Substitute "Payment Terms" for "Invoice Type" in the lines from the one containing "This screenshot has height=896, width=1372." through the end of the entries, and output those lines with nothing else altered.
━━━━━ Supplied entries ━━━━━
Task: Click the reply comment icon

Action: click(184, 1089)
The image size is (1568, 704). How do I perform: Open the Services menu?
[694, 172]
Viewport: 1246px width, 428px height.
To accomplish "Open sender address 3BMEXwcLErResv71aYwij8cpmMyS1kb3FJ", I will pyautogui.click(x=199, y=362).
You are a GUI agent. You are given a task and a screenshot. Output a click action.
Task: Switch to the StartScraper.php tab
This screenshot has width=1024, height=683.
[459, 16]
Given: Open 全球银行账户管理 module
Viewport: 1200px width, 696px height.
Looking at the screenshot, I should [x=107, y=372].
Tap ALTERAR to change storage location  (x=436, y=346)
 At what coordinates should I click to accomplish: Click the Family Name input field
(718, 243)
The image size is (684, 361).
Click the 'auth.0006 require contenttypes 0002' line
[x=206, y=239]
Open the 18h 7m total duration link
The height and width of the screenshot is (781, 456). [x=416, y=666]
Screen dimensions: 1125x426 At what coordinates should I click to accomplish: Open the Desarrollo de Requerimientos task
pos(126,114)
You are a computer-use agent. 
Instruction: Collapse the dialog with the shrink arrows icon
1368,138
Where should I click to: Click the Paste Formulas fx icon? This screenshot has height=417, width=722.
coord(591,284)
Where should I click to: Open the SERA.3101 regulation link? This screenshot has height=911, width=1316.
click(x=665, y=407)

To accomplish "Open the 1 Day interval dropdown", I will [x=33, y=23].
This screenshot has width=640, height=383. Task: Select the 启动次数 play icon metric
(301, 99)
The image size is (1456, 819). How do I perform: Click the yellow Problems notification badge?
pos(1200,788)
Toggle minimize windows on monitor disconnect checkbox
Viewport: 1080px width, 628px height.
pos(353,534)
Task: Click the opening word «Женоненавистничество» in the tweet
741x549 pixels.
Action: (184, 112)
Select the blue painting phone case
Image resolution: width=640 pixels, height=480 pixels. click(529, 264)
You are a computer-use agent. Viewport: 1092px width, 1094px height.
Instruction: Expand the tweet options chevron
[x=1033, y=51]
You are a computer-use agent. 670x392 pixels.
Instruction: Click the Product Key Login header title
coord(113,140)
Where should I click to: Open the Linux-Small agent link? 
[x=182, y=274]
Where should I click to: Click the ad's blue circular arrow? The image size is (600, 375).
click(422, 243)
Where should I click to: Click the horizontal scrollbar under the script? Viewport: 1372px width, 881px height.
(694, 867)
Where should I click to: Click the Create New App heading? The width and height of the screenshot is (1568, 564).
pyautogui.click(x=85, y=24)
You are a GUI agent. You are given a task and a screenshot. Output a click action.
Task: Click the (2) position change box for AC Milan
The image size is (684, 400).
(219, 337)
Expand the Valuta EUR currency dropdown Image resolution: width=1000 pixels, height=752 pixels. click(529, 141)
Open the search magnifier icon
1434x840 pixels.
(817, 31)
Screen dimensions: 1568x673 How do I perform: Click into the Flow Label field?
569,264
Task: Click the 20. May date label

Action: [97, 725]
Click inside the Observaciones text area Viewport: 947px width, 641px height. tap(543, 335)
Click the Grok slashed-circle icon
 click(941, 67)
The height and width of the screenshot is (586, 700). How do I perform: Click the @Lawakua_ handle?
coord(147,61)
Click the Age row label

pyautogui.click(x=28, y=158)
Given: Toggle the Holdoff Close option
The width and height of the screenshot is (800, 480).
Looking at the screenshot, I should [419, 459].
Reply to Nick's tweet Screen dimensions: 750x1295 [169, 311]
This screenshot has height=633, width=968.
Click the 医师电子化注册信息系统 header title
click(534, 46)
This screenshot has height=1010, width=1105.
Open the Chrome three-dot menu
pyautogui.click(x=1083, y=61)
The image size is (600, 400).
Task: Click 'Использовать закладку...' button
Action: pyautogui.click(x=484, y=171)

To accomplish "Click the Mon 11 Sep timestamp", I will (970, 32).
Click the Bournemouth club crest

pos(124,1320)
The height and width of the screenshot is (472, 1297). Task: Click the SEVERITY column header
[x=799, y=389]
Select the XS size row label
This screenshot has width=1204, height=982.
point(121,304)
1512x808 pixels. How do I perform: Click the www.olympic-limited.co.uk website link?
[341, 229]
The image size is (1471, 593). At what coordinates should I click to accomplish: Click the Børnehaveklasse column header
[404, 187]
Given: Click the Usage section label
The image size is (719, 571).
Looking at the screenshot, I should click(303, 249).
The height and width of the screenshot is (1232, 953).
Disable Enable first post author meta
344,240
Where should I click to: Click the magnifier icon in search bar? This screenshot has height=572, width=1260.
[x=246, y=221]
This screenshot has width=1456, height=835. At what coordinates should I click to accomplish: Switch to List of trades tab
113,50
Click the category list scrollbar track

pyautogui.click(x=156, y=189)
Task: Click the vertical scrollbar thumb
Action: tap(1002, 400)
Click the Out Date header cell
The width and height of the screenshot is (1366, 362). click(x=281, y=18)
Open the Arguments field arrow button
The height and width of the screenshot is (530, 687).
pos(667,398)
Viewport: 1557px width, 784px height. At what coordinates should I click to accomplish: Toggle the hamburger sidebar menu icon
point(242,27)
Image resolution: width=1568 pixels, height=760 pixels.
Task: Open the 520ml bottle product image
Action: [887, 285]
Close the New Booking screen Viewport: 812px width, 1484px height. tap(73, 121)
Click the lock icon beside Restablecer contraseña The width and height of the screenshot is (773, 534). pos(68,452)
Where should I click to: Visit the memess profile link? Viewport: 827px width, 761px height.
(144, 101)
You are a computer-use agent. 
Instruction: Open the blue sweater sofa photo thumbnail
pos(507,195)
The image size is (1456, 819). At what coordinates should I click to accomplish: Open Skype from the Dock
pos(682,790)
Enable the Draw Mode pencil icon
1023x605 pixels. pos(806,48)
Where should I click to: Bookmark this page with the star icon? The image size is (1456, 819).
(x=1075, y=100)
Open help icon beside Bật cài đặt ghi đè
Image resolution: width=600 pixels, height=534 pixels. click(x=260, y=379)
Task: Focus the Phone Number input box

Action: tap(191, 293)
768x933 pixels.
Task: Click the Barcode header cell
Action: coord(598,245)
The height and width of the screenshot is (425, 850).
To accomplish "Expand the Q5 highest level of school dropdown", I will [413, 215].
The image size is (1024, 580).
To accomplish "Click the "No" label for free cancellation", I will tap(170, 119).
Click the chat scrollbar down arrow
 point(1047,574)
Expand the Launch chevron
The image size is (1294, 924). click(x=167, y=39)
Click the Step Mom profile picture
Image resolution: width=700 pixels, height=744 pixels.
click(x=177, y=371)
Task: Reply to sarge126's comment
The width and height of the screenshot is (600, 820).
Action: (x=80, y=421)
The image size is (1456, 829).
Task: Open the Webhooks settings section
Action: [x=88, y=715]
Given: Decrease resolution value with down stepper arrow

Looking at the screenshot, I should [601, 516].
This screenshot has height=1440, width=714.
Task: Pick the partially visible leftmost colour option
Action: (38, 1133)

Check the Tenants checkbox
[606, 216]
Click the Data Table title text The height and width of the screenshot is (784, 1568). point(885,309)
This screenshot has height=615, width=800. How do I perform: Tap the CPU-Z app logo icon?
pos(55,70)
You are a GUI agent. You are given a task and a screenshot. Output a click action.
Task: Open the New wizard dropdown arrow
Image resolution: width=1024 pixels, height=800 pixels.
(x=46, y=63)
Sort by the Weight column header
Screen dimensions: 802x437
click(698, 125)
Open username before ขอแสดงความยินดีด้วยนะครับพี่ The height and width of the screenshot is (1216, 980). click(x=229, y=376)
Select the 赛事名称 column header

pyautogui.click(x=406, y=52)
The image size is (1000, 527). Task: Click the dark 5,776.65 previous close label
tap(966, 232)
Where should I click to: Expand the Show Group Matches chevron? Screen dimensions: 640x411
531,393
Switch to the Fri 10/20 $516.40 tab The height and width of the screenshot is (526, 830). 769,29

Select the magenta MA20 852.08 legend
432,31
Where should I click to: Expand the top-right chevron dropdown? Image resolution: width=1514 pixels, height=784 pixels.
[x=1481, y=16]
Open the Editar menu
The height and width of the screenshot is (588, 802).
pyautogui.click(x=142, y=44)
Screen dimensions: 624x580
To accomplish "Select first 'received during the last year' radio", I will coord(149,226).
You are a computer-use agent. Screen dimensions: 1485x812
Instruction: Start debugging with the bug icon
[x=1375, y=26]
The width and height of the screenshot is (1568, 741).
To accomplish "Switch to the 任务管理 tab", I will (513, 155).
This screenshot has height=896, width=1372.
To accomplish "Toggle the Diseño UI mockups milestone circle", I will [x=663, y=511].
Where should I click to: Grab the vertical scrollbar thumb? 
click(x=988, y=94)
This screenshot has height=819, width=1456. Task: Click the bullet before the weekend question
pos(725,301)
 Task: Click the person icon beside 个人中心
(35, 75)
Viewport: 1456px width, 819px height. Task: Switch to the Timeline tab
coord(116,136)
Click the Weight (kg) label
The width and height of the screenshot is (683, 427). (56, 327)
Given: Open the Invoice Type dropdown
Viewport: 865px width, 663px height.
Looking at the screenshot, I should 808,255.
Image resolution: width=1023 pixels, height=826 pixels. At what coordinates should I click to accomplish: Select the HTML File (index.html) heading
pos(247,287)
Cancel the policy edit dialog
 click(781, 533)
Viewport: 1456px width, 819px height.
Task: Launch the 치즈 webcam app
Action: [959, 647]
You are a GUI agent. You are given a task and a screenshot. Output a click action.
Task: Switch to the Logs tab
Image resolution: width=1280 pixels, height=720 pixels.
━━━━━
*Finished task:*
This screenshot has height=896, width=1372.
To accomplish "Toggle the Diseño UI mockups milestone circle", I will [x=663, y=511].
Where should I click to: Grab the vertical scrollbar thumb? 
click(x=988, y=94)
This screenshot has height=819, width=1456. Task: Click the bullet before the weekend question
pos(725,301)
 Task: Click the person icon beside 个人中心
(35, 75)
Viewport: 1456px width, 819px height. Task: Switch to the Timeline tab
coord(116,136)
Click the Weight (kg) label
The width and height of the screenshot is (683, 427). (56, 327)
Given: Open the Payment Terms dropdown
Viewport: 865px width, 663px height.
Looking at the screenshot, I should 808,255.
Image resolution: width=1023 pixels, height=826 pixels. At what coordinates should I click to accomplish: Select the HTML File (index.html) heading
pos(247,287)
Cancel the policy edit dialog
 click(781, 533)
Viewport: 1456px width, 819px height.
Task: Launch the 치즈 webcam app
Action: [959, 647]
You are a GUI agent. You are given a task and a screenshot. Output a click action.
Task: Switch to the Logs tab
Image resolution: width=1280 pixels, height=720 pixels.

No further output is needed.